------ RECORDS TO PROCESS

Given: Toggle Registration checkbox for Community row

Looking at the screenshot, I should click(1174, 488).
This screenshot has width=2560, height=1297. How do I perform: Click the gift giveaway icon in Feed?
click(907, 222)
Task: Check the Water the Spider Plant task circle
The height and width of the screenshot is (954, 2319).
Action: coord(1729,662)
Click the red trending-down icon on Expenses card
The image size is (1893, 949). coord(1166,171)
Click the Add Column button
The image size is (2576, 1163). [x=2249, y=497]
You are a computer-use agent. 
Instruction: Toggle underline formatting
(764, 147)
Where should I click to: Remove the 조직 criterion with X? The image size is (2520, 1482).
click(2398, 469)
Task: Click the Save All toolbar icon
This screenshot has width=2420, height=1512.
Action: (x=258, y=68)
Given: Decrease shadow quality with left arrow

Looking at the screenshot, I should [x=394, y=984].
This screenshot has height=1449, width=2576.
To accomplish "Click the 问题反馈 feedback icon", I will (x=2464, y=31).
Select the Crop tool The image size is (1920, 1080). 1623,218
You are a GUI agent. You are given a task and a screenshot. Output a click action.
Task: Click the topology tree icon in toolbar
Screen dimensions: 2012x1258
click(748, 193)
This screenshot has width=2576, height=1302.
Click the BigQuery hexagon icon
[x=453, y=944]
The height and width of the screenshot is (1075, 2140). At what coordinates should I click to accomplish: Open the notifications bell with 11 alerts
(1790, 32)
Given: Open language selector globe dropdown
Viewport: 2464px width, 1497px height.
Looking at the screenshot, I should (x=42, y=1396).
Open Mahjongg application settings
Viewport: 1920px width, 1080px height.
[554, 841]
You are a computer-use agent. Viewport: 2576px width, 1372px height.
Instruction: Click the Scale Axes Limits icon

------------

Repeat the whole listing above, word for word.

Given: Toggle Registration checkbox for Community row

Looking at the screenshot, I should click(1174, 488).
This screenshot has width=2560, height=1297. How do I perform: Click the gift giveaway icon in Feed?
click(907, 222)
Task: Check the Water the Spider Plant task circle
The height and width of the screenshot is (954, 2319).
Action: coord(1729,662)
Click the red trending-down icon on Expenses card
The image size is (1893, 949). coord(1166,171)
Click the Add Column button
The image size is (2576, 1163). [x=2249, y=497]
You are a computer-use agent. 
Instruction: Toggle underline formatting
(764, 147)
Where should I click to: Remove the 조직 criterion with X? The image size is (2520, 1482).
click(2398, 469)
Task: Click the Save All toolbar icon
This screenshot has width=2420, height=1512.
Action: (x=258, y=68)
Given: Decrease shadow quality with left arrow

Looking at the screenshot, I should [x=394, y=984].
This screenshot has height=1449, width=2576.
To accomplish "Click the 问题反馈 feedback icon", I will (x=2464, y=31).
Select the Crop tool The image size is (1920, 1080). 1623,218
You are a GUI agent. You are given a task and a screenshot. Output a click action.
Task: Click the topology tree icon in toolbar
Screen dimensions: 2012x1258
click(748, 193)
This screenshot has width=2576, height=1302.
Click the BigQuery hexagon icon
[x=453, y=944]
The height and width of the screenshot is (1075, 2140). At what coordinates should I click to accomplish: Open the notifications bell with 11 alerts
(1790, 32)
Given: Open language selector globe dropdown
Viewport: 2464px width, 1497px height.
Looking at the screenshot, I should (x=42, y=1396).
Open Mahjongg application settings
Viewport: 1920px width, 1080px height.
[554, 841]
You are a computer-use agent. Viewport: 2576px width, 1372px height.
Instruction: Click the Scale Axes Limits icon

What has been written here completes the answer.